Buzz around Shrapnel — which was so positive and hopeful in years past — has quieted down. Shrapnel was one of those games I had been truly excited about. Today, it feels like the only higher-budget games crypto gaming influencers are really looking forward to now are Off The Grid, Star Atlas, and Wildcard.

But there’s been continued interest in pushing mobile games forward — and figuring out how to balance a game’s financial and gameplay elements. Ronin has drawn continued interest thanks to the pixelated MMORPG Pixels, and the original classic Axie game has seen an uptick in unique active wallets (UAWs) since March of last year. 

While wallets don’t exactly equate to players, in the past day, Axie has seen 160,000 transactions and 100,000 unique active wallets. That puts it into the top 15 games by UAWs, per data from DappRadar. Pixels has roughly double those numbers, with more than 200,000 UAWs and over 200,000 transactions in the past day, making it the fifth-largest crypto game by UAWs.  

In an interview at GDC in Sky Mavis’s spot at the Four Seasons hotel, Ronin co-founder Aleksander Larsen shared why he thinks Axie Infinity’s success says something about how hard it is to win in the crypto gaming space.

“What does that tell us about blockchain games? It’s really difficult to get right, and even for us, right, it was super difficult. We’ve shipped Axie Origins after, we shipped Homeland. None of those were as successful as the original Axie classic game,” Larsen explained. 

Source: Axie Infinity is making a bit of a comeback

Larsen argued that if you’re building a blockchain game, you ultimately have to pick between graphics, gameplay, and financial economy — and that one game can only excel in two of those areas right now. 

The Axie team has focused on game economy and gameplay because, for them, those are the most important elements for a crypto game to get just right. Good graphics are a nice-to-have, but are less essential because what draws a lot of players to crypto games are the financial elements, including the tradeability of in-game items.

Crypto gaming has also seen a movement toward more indie and mobile games, with a larger percentage of crypto games being “small indie” games than ever before, according to research from Game7. I think this is largely because VC funding has declined significantly from the 2021 and 2022 crypto boom.

“VC money has dried up,” Larsen said. “But the expectation, the problem here is also that there’s a lot of bag holders, I guess, from 2021 with these NFTs that are expecting a payout when the token finally comes.”

Sky Mavis has largely weathered this storm, despite RON, SLP, and AXS remaining far below all-time highs. The Ronin Wallet has seen over 10 million downloads, but the company laid off 24% of its staff last year, Sky Mavis CEO Nguyen Thnah Trung announced back in November. 

“People used to say the only way that we can justify Axie Infinity’s market cap is if we value it as like a country, as a new nation,” Larsen said, adding: “That was crazy. So it was too early, right?

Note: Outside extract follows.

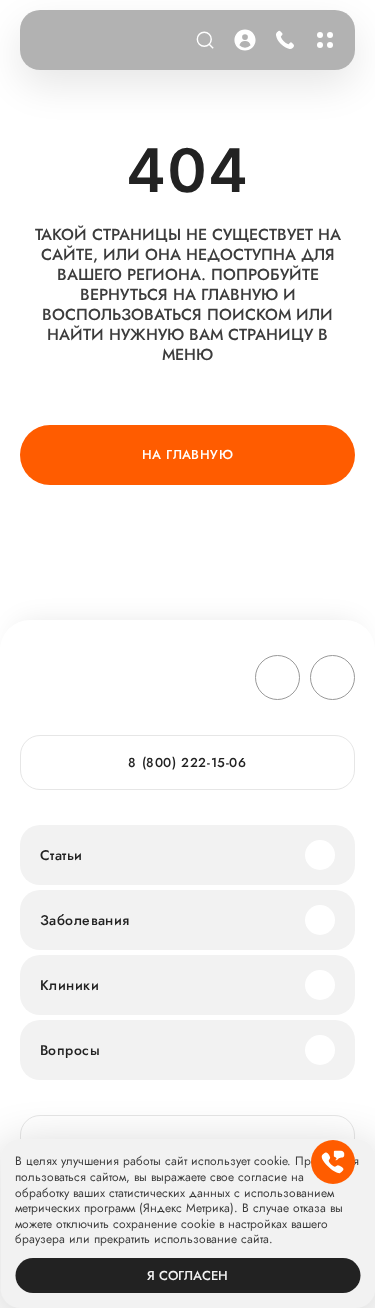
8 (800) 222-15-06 (281, 40)
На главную (187, 454)
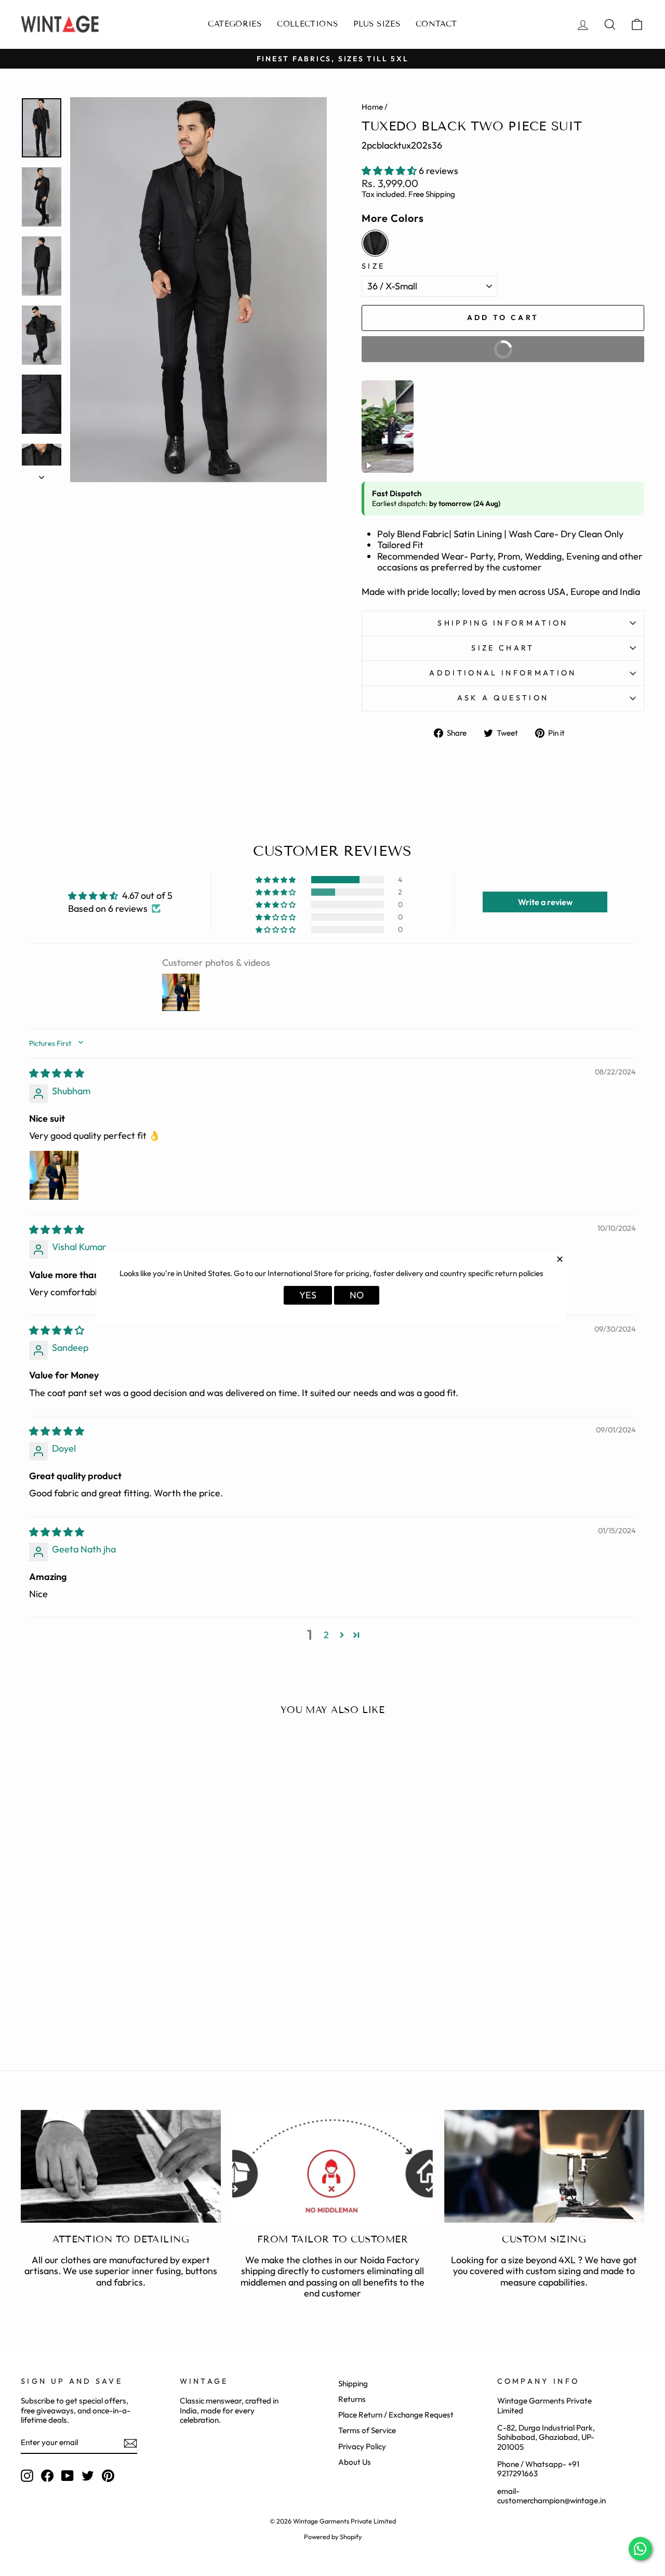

The expectation of the game economy and the emerging nation is too big. But what actually did happen is that it gave us capital to keep developing even in the down cycles.”

The problem with pay-to-win games — a concern of mine I brought up in our conversation — is that they make people feel played fast. Blockchain games can often mimic real life because of their capitalistic focus, where the haves and the have-nots translate directly from life into the game with typically little opportunity for significant advancement. 

But there are ways to keep skill-based play on deck while also offering whales items to buy that won’t impact gameplay directly. 

“What we’re looking at is basically deploying all of the learnings, everything that we’ve done over the past, like, seven years, we put that into the new Axie game, and everything that we’ve learned from publishing these other game studios as well,” Larsen said.